Required work =
Copy out all the entries shown below, exactly as they appear.

(Beginning of Supplied records)

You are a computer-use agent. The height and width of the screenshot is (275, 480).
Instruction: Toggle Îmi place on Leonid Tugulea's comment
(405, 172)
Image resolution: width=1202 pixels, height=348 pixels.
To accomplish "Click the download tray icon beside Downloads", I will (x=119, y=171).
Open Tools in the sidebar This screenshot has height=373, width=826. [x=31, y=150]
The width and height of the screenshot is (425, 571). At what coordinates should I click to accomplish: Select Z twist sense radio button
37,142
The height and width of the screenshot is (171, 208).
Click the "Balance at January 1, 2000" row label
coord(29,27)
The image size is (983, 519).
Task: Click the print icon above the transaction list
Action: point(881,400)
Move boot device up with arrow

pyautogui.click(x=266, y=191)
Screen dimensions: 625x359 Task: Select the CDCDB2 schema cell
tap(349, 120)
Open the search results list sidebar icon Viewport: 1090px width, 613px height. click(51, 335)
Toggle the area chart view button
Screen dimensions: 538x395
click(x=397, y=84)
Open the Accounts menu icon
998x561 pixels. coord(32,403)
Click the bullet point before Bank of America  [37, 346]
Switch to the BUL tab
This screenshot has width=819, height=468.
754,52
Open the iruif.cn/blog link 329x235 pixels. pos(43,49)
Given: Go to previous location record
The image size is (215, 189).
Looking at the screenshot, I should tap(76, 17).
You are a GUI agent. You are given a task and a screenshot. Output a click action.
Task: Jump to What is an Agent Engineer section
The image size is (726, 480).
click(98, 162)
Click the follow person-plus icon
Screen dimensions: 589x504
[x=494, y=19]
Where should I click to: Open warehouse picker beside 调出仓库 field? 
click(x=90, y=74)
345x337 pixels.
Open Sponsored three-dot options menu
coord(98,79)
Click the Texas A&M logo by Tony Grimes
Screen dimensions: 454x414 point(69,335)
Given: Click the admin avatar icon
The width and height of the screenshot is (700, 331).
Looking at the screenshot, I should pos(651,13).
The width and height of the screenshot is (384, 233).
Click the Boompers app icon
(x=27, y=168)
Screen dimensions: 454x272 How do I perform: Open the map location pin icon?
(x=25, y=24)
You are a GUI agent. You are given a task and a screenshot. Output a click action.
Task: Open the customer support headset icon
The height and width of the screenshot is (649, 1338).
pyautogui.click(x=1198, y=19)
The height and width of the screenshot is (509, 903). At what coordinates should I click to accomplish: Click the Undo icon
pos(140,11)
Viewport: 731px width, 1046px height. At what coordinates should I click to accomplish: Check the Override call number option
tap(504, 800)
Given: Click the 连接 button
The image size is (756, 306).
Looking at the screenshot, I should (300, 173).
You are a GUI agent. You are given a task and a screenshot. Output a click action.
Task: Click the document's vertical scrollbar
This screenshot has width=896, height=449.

(End of Supplied records)

Response =
You are a computer-use agent. The height and width of the screenshot is (275, 480).
Instruction: Toggle Îmi place on Leonid Tugulea's comment
(405, 172)
Image resolution: width=1202 pixels, height=348 pixels.
To accomplish "Click the download tray icon beside Downloads", I will (x=119, y=171).
Open Tools in the sidebar This screenshot has height=373, width=826. [x=31, y=150]
The width and height of the screenshot is (425, 571). At what coordinates should I click to accomplish: Select Z twist sense radio button
37,142
The height and width of the screenshot is (171, 208).
Click the "Balance at January 1, 2000" row label
coord(29,27)
The image size is (983, 519).
Task: Click the print icon above the transaction list
Action: point(881,400)
Move boot device up with arrow

pyautogui.click(x=266, y=191)
Screen dimensions: 625x359 Task: Select the CDCDB2 schema cell
tap(349, 120)
Open the search results list sidebar icon Viewport: 1090px width, 613px height. click(51, 335)
Toggle the area chart view button
Screen dimensions: 538x395
click(x=397, y=84)
Open the Accounts menu icon
998x561 pixels. coord(32,403)
Click the bullet point before Bank of America  [37, 346]
Switch to the BUL tab
This screenshot has width=819, height=468.
754,52
Open the iruif.cn/blog link 329x235 pixels. pos(43,49)
Given: Go to previous location record
The image size is (215, 189).
Looking at the screenshot, I should tap(76, 17).
You are a GUI agent. You are given a task and a screenshot. Output a click action.
Task: Jump to What is an Agent Engineer section
The image size is (726, 480).
click(98, 162)
Click the follow person-plus icon
Screen dimensions: 589x504
[x=494, y=19]
Where should I click to: Open warehouse picker beside 调出仓库 field? 
click(x=90, y=74)
345x337 pixels.
Open Sponsored three-dot options menu
coord(98,79)
Click the Texas A&M logo by Tony Grimes
Screen dimensions: 454x414 point(69,335)
Given: Click the admin avatar icon
The width and height of the screenshot is (700, 331).
Looking at the screenshot, I should pos(651,13).
The width and height of the screenshot is (384, 233).
Click the Boompers app icon
(x=27, y=168)
Screen dimensions: 454x272 How do I perform: Open the map location pin icon?
(x=25, y=24)
You are a GUI agent. You are given a task and a screenshot. Output a click action.
Task: Open the customer support headset icon
The height and width of the screenshot is (649, 1338).
pyautogui.click(x=1198, y=19)
The height and width of the screenshot is (509, 903). At what coordinates should I click to accomplish: Click the Undo icon
pos(140,11)
Viewport: 731px width, 1046px height. At what coordinates should I click to accomplish: Check the Override call number option
tap(504, 800)
Given: Click the 连接 button
The image size is (756, 306).
Looking at the screenshot, I should (300, 173).
You are a GUI agent. You are given a task and a screenshot. Output a click action.
Task: Click the document's vertical scrollbar
This screenshot has width=896, height=449.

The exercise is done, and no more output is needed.